:: Task requirements ::
A) Using only the IRS excerpt below, decide whether each statement agrees with it. Answer yes or no for each, and quote the deciding words exactly. (i) Ingram headed the tax-exempt office from 2009 to 2012. (ii) Miller described the customer service of Ingram's office as good. (iii) Joseph Grant preceded Ingram in the tax-exempt office.
B) Reproduce the IRS excerpt below word for word, from "The IRS official" up to and including "he promoted her.".

:: Excerpt ::
======

The IRS official in charge of the division responsible for discriminating against conservative organizations was promoted to head the IRS' Affordable Care Act office because she is a "superb civil servant," acting IRS commissioner Steven Miller told Congress on Friday.

While testifying before the House Ways and Means Committee about the undue scrutiny the IRS put on conservative nonprofits applying for tax-exempt status, Miller confirmed that Sarah Hall Ingram, who served as commissioner of the office responsible for the discrimination, was promoted. He acknowledged that her office provided "horrible customer service," even though he promoted her.

Ingram led the tax-exempt office between 2009 and 2012, ABC first reported. Asked whether Ingram was unaware of the discrimination in her office, Miller said, "I would imagine so."

While Ingram was promoted, Miller and her successor in the tax-exempt office -- Joseph Grant -- have in the past week announced their resignations, effective next month.

======

:: Data ::
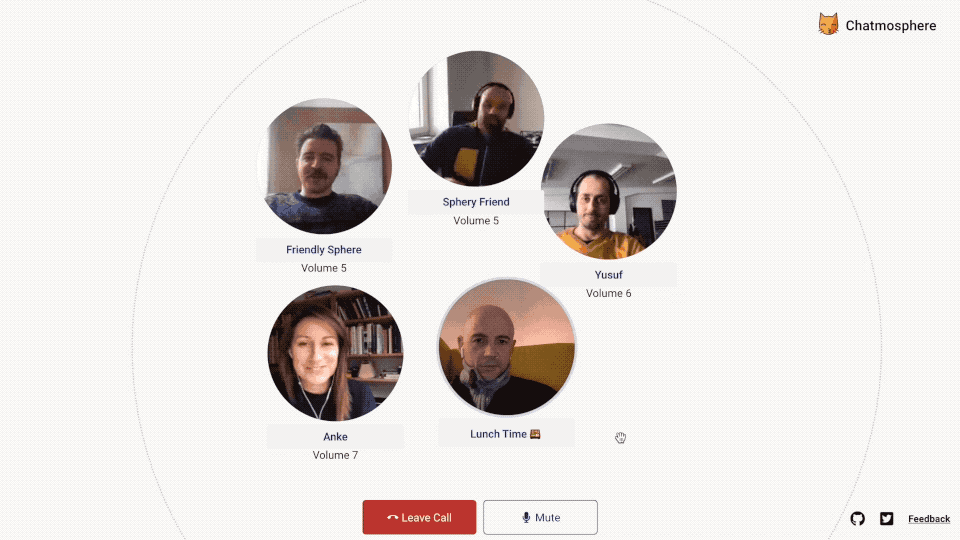960x540 pixels.
Task: Click the emoji next to Lunch Time
Action: click(535, 434)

======

:: Results for each task ::
A)
(i) Yes: "Ingram led the tax-exempt office between 2009 and 2012"
(ii) No: "her office provided "horrible customer service,""
(iii) No: "her successor in the tax-exempt office -- Joseph Grant"

B)
The IRS official in charge of the division responsible for discriminating against conservative organizations was promoted to head the IRS' Affordable Care Act office because she is a "superb civil servant," acting IRS commissioner Steven Miller told Congress on Friday.

While testifying before the House Ways and Means Committee about the undue scrutiny the IRS put on conservative nonprofits applying for tax-exempt status, Miller confirmed that Sarah Hall Ingram, who served as commissioner of the office responsible for the discrimination, was promoted. He acknowledged that her office provided "horrible customer service," even though he promoted her.